City’s social halls cry for renovation

By Charles Thuku
Wednesday, August 26th, 2020
Photos taken on July 20, 2020 showing the state of Joseph Kang’ethe Social Hall in Nairobi. Photo/PD/RODGERS NDEGWA
In summary

Although sporting activities could return soon, the disruption caused by Covid-19 has exposed the decrepit state of many of Nairobi’s social halls that host indoor games.

Halls that used to fill to the brim are now closed after the government outlawed crowds at sports activities and public gatherings to arrest the spread of coronavirus, but the state of the facilities should jolt  everyone concerned into action.

Popularly known as Ololo gymnasium by estate youth, Kaloleni Social Hall is an example of the facilities within Kaloleni estate where boxing legends trained, including Olympian David “The Giant” Anyim, Harold Obunga, Fredrick Onyango Tabu and Samson “Savon” Angogo.

The hall was built to provide a space for the community members to enjoy a variety of activities in one location.

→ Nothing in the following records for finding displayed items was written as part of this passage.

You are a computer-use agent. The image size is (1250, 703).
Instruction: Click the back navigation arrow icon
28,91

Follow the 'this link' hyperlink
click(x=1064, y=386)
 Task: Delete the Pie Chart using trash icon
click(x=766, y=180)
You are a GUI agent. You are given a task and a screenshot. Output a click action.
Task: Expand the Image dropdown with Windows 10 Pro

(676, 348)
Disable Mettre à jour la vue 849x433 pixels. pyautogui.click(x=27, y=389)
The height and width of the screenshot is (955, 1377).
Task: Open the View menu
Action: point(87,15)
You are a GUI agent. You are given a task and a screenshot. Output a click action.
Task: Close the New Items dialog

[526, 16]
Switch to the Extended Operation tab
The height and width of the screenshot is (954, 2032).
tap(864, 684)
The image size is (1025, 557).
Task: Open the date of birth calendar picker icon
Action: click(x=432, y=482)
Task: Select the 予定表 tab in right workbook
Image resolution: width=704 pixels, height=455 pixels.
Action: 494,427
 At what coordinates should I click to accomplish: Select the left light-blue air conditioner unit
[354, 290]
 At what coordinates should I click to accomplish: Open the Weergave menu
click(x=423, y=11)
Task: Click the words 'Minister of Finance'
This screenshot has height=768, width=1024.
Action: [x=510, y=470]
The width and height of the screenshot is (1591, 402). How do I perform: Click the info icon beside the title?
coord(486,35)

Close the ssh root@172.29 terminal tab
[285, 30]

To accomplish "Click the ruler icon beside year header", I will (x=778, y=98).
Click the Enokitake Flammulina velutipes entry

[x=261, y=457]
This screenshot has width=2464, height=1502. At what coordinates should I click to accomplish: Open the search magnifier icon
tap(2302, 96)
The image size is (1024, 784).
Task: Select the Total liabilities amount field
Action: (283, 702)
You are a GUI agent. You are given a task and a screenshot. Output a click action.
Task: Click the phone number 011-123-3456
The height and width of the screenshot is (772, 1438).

Tucked a few metres from City Stadium, the hall used to host high profile boxing events such as Kenya Open, National Novices and Intermediate Championships.

When the People Sport team visited the facility, it found no soul save for a bunch of youths who were uprooting bushes at the adjacent Memorial Library.

A youth we spoke to said nothing has been going on at the main hall which has forced boxers who would wish to keep fit to use the nearby handball pitch for work outs.

Photos taken on July 20, 2020 showing the state of Joseph Kang’ethe Social Hall in Nairobi. PD/RODGERS NDEGWA

“As you can see, the main hall is under lock and key and is picking dust. What the boxers normally do is to jog around the handball pitch and then leave in the evening before dark sets in,” said the youth while peeping through a broken window pane at the hall.

Outside the hall, the facility depicts a sorry state of infrastructure with rubble and building blocks lying near washrooms with a worker expressing fears that it could be just a matter of time before they are stolen.

An amateur boxer who only identified himself Curtis urged Nairobi County to consider rehabilitating the centre even as the government reconsiders allowing sports to return.

“The boxers who used to train at the hall are turning rusty and to me, it would be in order if the county reopens doors and enacts conditions of sanitizing and social distancing. I think it would also be helpful if the entire is rehabilitated and modernised,” said Curtis.

At Pumwani Social Hall, which is better known as Pal Pal, the story is the same.

County security personnel who we met on the tour of the hall said they are not allowed to give the media consent to take pictures.

The only activity here appears to be the payment of a fee by the public to use the toilet as well as the parking bay.

Pal Pal had been a training venue for some of Kenya’s greatest pugilists among them African Boxing Union middleweight champion Rayton Okwiri.

 It was also the venue in which legends Joseph ‘Mau Mau” Njoka, David Kiilu, Joseph Akhasamba and Joseph Miyumo trained upcoming boxers.